On pathnames

Junio C Hamano <gitster@xxxxxxxxx> · Thu, 24 Jan 2008 13:02:54 -0800

One of Linus's recent patch introduces an index hashtable so
that we can later hash "equivalent" names into the same bucket
to allow us non-byte-by-byte comparison.

Before going further, I needed to formalize what we are trying
to achieve.  I learned a few things from the long flamewar
thread, but it is very inefficient to go back to the thread to
pick only the useful pieces.  The whole flamewar simply did not
fit a small Panda brain.

That was the reason for this write-up.

Design constraints.  In the following, I'll use two names $A and
$B as an example.  They are a pair of names that are considered
equivalent in some contexts, such as:

        A=xt_connmark.c  B=xt_CONNMARK.c

 (1) Some filesystems prevent you from having these two
     (confusing) paths in a directory at the same time.  Some do
     not implement this confusion prevention, and allows both
     names to exist at the same time.

     Let's call the former "case insensitive", and the latter
     "case sensitive".

 (2) readdir(3) on some "case insensitive" filesystems returns
     $A, after a successful creat(2) of $B.  Others remember
     which one of the two "equivalent" names were used in
     creat(2).

     Let's call the former "case folding", and the latter "case
     preserving".

     We assume open(2) or lstat(2) of $A or $B will succeed
     after allowing creat(2) of $B if a case folding filesystem
     returns $A from readdir(3).

 (3) Among the "case folding" ones, some filesystems fold the
     pathname to a form that is less interoperable with other
     systems, and/or the form that is likely to be different
     from what the end-user usually enters.

     Such filesystems are "inconveniently case folding".

The last one is not quite apparent with the "xt_connmark.c"
example, but if you replace $A and $B in the above description
with:

        A=Ma"rchen       B=Märchen

it would hopefully become more clear.

For example, vfat is generally "case preserving".  In that long
flamewar thread, I think we learned that HFS+ is in general
"inconveniently case folding" with respect to Unicode, by always
folding to $A but the keyboard/IM input is more likely to come
as $B, which happens to be the more interoperable form with
other systems.

Issues with case insensitive filesystems
----------------------------------------

At the data structure level, a pathname to git is a sequence of
bytes terminated with NUL.  This will _not_ change.

By the way, at the data structure level, a tree entry in git can
represent a blob that is a symbolic link.  A tree entry in git
can also represent a blob that is a regular file, and in that
case, it can represent if it is executable or not.  These will
also not change.

Now, let's think about how we allow use of git on a filesystem
that is incapable of symbolic links, and/or a filesystem that
does not have trustable executable bit.

We do not say "Symlinks are evil and not supported everywhere,
so let's introduce a project configuration to disallow addition
of symlinks".  We do not say that to the executable bit, either.

Instead, we have fallback methods to allow manipulating symlinks
and executable bit on such a filesystem that is incapable of
handling them natively.

We should be able to do the same for this "case sensitivity"
issue.  A tree that has xt_connmark.c and xt_CONNMARK.c at the
same time cannot be checked out on a case insensitive filesystem.

The filesystem is simply incapable of it (please just calmly
rephrase it in your head as "does not allow such confusing
craziness" instead of starting another flamewar, if you feel the
expression "incapable of" insults your favorite filesystem).

● **Tasks and exercises**:
A – Decide whether each statement below agrees with the pathnames post, answering yes or no and quoting the deciding words. (i) HFS+ is described as folding Unicode names to $A. (ii) Git's data-structure representation of a pathname as a NUL-terminated byte sequence is set to change. (iii) A tree holding both xt_connmark.c and xt_CONNMARK.c can be checked out on a case insensitive filesystem.
B – Return the stretch of the pathnames post from "We should be" through "your favorite filesystem).", copied character for character.
C – Resume the pathnames post, starting right after its final sentence.

● **Items**:

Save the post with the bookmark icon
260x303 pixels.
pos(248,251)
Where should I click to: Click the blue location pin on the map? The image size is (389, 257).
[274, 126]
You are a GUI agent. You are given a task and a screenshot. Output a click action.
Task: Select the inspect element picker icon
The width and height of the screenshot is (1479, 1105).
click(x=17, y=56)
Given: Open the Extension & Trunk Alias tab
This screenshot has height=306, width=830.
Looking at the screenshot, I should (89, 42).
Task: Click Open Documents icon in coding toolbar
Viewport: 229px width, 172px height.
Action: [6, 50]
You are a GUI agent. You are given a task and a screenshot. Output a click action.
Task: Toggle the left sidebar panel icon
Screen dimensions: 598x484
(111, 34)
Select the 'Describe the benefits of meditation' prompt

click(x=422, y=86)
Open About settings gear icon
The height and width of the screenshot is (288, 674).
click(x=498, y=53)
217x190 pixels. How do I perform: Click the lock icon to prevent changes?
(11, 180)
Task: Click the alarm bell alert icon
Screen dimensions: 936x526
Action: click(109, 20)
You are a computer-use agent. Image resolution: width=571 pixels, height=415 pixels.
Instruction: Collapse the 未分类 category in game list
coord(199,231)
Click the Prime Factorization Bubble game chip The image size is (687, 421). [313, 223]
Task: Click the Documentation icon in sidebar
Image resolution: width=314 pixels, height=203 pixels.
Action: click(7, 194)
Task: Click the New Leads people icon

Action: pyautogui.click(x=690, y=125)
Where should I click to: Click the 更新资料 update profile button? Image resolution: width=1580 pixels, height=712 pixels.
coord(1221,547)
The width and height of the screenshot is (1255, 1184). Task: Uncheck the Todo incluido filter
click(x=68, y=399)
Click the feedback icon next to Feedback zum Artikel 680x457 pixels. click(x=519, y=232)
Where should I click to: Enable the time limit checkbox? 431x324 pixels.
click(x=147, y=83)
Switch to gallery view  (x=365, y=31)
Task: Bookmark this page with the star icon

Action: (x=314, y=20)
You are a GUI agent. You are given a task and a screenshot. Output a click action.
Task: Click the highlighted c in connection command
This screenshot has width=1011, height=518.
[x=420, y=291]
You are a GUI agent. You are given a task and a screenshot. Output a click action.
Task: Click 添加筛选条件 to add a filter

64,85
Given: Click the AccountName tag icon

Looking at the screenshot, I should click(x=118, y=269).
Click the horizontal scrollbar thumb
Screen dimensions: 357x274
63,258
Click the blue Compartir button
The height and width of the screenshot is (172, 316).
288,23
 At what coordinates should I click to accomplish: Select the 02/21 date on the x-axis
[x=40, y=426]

● **Responses in order**:
A –
(i) Yes: "by always folding to $A"
(ii) No: "This will _not_ change."
(iii) No: "cannot be checked out on a case insensitive filesystem"

B –
We should be able to do the same for this "case sensitivity"
issue.  A tree that has xt_connmark.c and xt_CONNMARK.c at the
same time cannot be checked out on a case insensitive filesystem.

The filesystem is simply incapable of it (please just calmly
rephrase it in your head as "does not allow such confusing
craziness" instead of starting another flamewar, if you feel the
expression "incapable of" insults your favorite filesystem).

C –
That may mean the project should avoid such equivalent names in
its trees (and having a project wide configuration could be a
technical means to help enforcing that policy), but it does not
mean the core level of git should prevent them to be created on
such systems.  It just means that there should be a way, that
could (and sometimes has to) be different from the "natural"
way, to manipulate such tree entries even on a case insensitive
filesystem.

For example, if I find that RelNotes symlink incorrectly points
at Documentation/RelNotes-1.5.44.txt and want to fix it and push
it out immediately, but if I am on the road and the only
environment I can borrow is a git installation on a filesystem
that is symlink-challenged, I can still do the fix. On such a
filesystem, a symlink is checked out as a regular file but is
still marked as a symlink in the index.  The only thing I need
to do is to edit the file (making sure not to add an extra LF at
the end) and add it to the index.  That's certainly different
from the "natural" way to do that on a filesystem with symlinks,
which is "ln -fs Documentation/RelNotse-1.5.4.txt RelNotes", but
the point is that we make it possible.

The same thing should apply to two files that cannot be checked
out at the same time on case insensitive filesystems.  Perhaps
we could have something like:

	$ git show :xt_CONNMARK.c >xt_connmark-1.c
        $ edit xt_connmark-1.c
	$ git add --as xt_CONNMARK.c xt_connmark-1.c

Issues with case folding filesystems
------------------------------------

In addition to the above, case folding filesystems additionally
have an issue even when there is no "confusing" names in the
tree.  The project may want to have "Märchen" (but not
"Ma"rchen"), but a checkout (which is creat(2) of "Märchen" --
because that is the byte sequence recorded in tree objects and
the index) will result in "Ma"rchen" and no "Märchen" (hence
readdir(3) returns "Ma"rchen").

Linus's patch to use a hashtable that links "equivalent" names
together is a step in the right direction to address this.  The
tree (and the index) has name $B, we check out and the
filesystem folds it to $A.  When we get the name $A back from
the filesystem (via readdir(3)), we hash the name using a hash
function that would drop names $A and $B into the same bucket,
and compare that name $A with each hash entry using a comparison
that considers $A and $B are equivalent.  If we find one, then
we keep the name $B we have already.

If it is a new file, we won't find any name that is equivalent
to $A in the index, and we use the name $A obtained from
readdir(3).

BUT with a twist.

If the filesystem is known to be inconveniently case folding, we
are better off registering $B instead of $A (assuming we can
convert from $A to $B).

One bad issue during development is that we cannot sanely
emulate case folding behaviour on non case-folding filesystems
without wrapping open(2), lstat(2), and friends, because of the
assumption we made above in (2) where we defined the term "case
folding".  This means that the codepath to deal with case
folding filesystems inevitably are harder to debug.

Tasks
-----

 - Identify which case folding filesystems need to be supported,
   and make sure somebody understands its folding logic;

 - For each supported case folding logic, these are needed:

   - a hash function that throws "equivalent" names in the same
     bucket, to be used in Linus's patch;

   - a compare function to determine equivalent names;

   - a convert function that takes a possibly inconvenient form
     of equivalent name (i.e. $A above) as input and returns
     more convenient form (i.e. $B above)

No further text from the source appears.